• Brief: Reproduce this listing from its first line through the line with "Click the contacts", inclusive, leaving out all that follows.

• Excerpted records:
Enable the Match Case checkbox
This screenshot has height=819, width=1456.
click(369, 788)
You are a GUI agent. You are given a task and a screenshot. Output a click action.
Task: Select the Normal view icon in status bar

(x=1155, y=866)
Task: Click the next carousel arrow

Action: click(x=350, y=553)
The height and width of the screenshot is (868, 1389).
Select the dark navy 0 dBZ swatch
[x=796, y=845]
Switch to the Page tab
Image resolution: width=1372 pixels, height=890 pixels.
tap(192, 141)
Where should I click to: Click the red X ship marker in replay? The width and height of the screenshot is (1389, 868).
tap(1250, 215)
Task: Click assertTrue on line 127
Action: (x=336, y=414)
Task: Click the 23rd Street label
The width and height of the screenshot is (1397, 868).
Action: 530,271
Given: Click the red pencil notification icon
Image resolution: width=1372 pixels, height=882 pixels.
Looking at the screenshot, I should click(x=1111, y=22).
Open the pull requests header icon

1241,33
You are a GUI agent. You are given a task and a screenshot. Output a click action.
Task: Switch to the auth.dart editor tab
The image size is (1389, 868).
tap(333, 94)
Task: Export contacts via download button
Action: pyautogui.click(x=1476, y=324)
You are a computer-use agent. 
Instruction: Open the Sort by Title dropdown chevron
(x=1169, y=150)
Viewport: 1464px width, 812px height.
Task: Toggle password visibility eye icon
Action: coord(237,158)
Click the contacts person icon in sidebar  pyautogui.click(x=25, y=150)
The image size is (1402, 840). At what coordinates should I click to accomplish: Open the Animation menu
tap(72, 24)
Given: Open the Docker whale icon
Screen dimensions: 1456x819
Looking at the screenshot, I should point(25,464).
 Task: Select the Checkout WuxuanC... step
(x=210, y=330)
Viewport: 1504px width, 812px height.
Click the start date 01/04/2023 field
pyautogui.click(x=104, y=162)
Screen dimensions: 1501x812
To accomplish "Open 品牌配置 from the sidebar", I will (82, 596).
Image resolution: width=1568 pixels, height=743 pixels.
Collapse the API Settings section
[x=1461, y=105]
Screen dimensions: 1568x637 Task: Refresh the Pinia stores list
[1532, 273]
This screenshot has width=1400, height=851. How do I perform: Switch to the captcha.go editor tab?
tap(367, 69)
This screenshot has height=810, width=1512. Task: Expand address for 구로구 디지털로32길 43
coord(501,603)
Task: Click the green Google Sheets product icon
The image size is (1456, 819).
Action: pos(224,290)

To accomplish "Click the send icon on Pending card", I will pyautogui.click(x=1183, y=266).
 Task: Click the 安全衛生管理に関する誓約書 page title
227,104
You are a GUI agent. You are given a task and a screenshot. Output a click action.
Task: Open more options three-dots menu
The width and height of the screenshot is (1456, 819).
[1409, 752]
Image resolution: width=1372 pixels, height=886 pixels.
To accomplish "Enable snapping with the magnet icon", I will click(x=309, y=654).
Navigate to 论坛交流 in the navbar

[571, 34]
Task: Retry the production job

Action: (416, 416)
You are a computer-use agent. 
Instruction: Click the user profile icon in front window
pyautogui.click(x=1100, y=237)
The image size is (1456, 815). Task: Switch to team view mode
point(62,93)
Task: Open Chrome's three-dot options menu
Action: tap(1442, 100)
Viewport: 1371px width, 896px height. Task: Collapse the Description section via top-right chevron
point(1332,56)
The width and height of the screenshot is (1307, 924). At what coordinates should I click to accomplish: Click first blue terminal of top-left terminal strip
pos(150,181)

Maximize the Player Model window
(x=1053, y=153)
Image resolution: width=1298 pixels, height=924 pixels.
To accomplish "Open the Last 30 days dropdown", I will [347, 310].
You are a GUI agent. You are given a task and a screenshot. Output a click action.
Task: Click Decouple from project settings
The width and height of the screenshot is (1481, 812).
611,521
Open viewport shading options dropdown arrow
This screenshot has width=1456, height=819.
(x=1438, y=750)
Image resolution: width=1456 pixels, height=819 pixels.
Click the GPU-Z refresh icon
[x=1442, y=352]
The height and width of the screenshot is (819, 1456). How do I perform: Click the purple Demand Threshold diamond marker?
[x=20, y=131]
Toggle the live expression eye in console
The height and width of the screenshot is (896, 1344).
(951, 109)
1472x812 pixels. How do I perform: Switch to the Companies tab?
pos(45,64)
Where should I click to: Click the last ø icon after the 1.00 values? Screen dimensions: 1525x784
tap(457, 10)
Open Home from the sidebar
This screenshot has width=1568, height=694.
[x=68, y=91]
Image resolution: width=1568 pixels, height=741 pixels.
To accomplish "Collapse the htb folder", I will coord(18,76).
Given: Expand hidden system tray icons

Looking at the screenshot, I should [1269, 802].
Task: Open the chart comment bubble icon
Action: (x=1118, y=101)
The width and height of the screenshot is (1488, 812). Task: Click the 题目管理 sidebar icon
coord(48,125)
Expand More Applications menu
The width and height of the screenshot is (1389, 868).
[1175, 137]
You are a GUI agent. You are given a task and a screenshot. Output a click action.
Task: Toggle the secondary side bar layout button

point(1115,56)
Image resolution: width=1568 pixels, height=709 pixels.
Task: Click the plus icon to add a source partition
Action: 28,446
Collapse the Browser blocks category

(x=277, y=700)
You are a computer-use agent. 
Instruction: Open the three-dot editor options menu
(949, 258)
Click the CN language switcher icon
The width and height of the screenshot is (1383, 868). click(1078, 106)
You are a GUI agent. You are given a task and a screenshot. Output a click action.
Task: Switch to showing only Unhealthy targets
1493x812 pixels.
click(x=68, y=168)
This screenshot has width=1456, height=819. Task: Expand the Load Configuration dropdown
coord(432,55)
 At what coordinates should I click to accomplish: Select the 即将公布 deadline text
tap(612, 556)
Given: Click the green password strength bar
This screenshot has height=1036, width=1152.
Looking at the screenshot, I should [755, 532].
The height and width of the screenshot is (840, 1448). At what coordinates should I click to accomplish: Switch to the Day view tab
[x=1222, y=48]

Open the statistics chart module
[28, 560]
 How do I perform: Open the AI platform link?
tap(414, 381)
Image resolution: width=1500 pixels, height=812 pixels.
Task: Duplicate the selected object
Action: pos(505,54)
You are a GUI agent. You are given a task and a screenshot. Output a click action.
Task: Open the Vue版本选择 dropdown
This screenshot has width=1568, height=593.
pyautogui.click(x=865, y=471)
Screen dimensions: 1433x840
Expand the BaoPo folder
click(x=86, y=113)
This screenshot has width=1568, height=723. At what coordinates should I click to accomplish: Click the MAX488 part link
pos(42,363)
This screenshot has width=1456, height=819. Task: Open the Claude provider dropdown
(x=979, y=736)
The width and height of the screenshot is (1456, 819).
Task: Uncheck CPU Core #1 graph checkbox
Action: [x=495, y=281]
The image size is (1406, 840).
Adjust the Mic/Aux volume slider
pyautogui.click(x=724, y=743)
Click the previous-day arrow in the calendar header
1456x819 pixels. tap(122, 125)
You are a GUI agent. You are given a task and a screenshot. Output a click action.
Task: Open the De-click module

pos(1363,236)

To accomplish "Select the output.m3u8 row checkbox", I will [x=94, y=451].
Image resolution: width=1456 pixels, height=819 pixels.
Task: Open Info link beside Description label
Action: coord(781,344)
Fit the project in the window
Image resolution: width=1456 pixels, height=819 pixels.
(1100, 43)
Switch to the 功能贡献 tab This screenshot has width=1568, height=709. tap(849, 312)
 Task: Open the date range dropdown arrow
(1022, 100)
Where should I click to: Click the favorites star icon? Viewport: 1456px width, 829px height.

• Solution for this exercise:
Enable the Match Case checkbox
This screenshot has height=819, width=1456.
click(369, 788)
You are a GUI agent. You are given a task and a screenshot. Output a click action.
Task: Select the Normal view icon in status bar

(x=1155, y=866)
Task: Click the next carousel arrow

Action: click(x=350, y=553)
The height and width of the screenshot is (868, 1389).
Select the dark navy 0 dBZ swatch
[x=796, y=845]
Switch to the Page tab
Image resolution: width=1372 pixels, height=890 pixels.
tap(192, 141)
Where should I click to: Click the red X ship marker in replay? The width and height of the screenshot is (1389, 868).
tap(1250, 215)
Task: Click assertTrue on line 127
Action: (x=336, y=414)
Task: Click the 23rd Street label
The width and height of the screenshot is (1397, 868).
Action: 530,271
Given: Click the red pencil notification icon
Image resolution: width=1372 pixels, height=882 pixels.
Looking at the screenshot, I should click(x=1111, y=22).
Open the pull requests header icon

1241,33
You are a GUI agent. You are given a task and a screenshot. Output a click action.
Task: Switch to the auth.dart editor tab
The image size is (1389, 868).
tap(333, 94)
Task: Export contacts via download button
Action: pyautogui.click(x=1476, y=324)
You are a computer-use agent. 
Instruction: Open the Sort by Title dropdown chevron
(x=1169, y=150)
Viewport: 1464px width, 812px height.
Task: Toggle password visibility eye icon
Action: coord(237,158)
Click the contacts person icon in sidebar  pyautogui.click(x=25, y=150)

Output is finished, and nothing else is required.